Even the most optimistic forecast for the TPP estimates it will cost the U.S. some 50,000 jobs, according to the Alliance for American Manufacturing. Other estimates are in the range of 450,000, the AAM said.

“Economists are starting to break out their crystal balls to predict the impact of a proposed massive trade deal on the U.S. economy, and it is becoming clearer that significant factory job losses are to be expected,” Elizabeth Brotherton-Bunch, AAM digital media director, said in a Jan. 25 blog.

The U.S. Business and Industry Council noted the same gloomy economic projections for the TPP.

“The evidence is clear the TPP simply continues a failed model that will not enhance the U.S. economy or help to contain China,” USBIC President Kevin L. Kearns said in a Jan. 26 release.

Brotherton-Bunch's blog article quoted two recent studies from the Peterson Institute for International Economics and the Global Development and Economic Institute at Tufts University.

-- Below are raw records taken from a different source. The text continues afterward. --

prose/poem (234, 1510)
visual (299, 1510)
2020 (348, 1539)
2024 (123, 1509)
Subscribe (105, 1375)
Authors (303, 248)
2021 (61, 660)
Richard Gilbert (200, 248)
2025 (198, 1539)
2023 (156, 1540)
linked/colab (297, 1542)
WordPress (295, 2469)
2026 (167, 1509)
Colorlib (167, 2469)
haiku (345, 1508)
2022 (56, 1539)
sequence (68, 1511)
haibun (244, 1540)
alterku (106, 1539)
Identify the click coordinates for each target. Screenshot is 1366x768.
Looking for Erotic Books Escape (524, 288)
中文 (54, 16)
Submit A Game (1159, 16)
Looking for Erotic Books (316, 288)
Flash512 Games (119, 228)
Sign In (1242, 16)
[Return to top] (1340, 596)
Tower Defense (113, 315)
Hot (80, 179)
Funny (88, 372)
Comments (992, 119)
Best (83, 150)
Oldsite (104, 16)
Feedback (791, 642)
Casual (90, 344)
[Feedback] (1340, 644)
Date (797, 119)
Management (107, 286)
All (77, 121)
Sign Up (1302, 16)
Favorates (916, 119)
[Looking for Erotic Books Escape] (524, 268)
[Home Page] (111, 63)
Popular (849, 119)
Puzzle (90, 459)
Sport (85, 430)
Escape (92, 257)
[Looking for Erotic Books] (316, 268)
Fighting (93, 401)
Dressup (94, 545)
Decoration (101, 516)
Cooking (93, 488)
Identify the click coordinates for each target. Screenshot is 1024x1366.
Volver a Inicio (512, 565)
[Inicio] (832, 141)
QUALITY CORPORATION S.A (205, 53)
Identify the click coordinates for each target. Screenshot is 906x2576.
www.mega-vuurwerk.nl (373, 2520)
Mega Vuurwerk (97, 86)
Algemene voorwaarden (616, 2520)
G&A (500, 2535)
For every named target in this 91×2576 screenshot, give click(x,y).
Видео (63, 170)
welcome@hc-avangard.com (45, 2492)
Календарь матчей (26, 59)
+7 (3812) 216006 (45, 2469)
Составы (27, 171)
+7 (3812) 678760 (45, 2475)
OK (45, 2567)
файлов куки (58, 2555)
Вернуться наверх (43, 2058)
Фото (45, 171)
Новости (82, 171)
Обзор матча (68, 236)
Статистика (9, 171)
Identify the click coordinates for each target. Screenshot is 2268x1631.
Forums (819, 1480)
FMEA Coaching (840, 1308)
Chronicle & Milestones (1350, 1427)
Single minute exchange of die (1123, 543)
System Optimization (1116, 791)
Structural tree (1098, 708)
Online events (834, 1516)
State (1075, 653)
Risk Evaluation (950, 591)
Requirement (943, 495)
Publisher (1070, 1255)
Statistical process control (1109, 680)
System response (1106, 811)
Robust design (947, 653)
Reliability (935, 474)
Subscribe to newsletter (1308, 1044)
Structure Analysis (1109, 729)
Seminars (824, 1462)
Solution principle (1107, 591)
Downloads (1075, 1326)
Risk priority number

The Peterson Institute study is optimistic overall about the TPP, estimating it will increase annual real incomes in the U.S. by $131 billion and annual exports by $357 billion.

However, the Peterson Institute study also states some 53,700 jobs will be lost in “less productive, import-competing firms,” although a like number would be created in “exporting and other expanding firms.”

“This kind of movement between jobs and industries is what economists refer to as "churn,' and most kinds of productivity growth cannot occur without its taking place,” the Peterson Institute study said.

The GDAE, however, claimed to employ a more realistic model for the TPP incorporating effects on employment excluded from other studies.

“We find that any benefits to economic growth are more limited, and even negative to some countries such as the United States,” the GDAE study said.

The GDAE estimated that U.S. Gross Domestic Product would fall 0.54 percent under the TPP, U.S. employment would fall by 448,000 jobs and labor's share of income would fall 1.31 percent.

In his release, Kearns said the TPP contains many fatal shortcomings, including:

c A failure to address currency manipulation by China and other countries in the TPP;

c A failure to address value-added taxes in other TPP countries; and

c The dismantling of Buy America provisions in U.S. law.

“The executive and legislative branches need to understand that, instead of chasing success in foreign markets, American firms need to re-take market share here in their home market,” Kearns said. “We must pass and enforce trade laws that allow them to do so.”

The text of the TPP, a trade agreement between the U.S. and 11 other nations, became available in November 2015, a few months after Congress granted President Obama “fast-track” authority to transmit the agreement to Congress on a required up-or-down vote.

The TPP has attracted both passionate support and staunch opposition. The United Steelworkers union is one of the agreement's strongest opponents.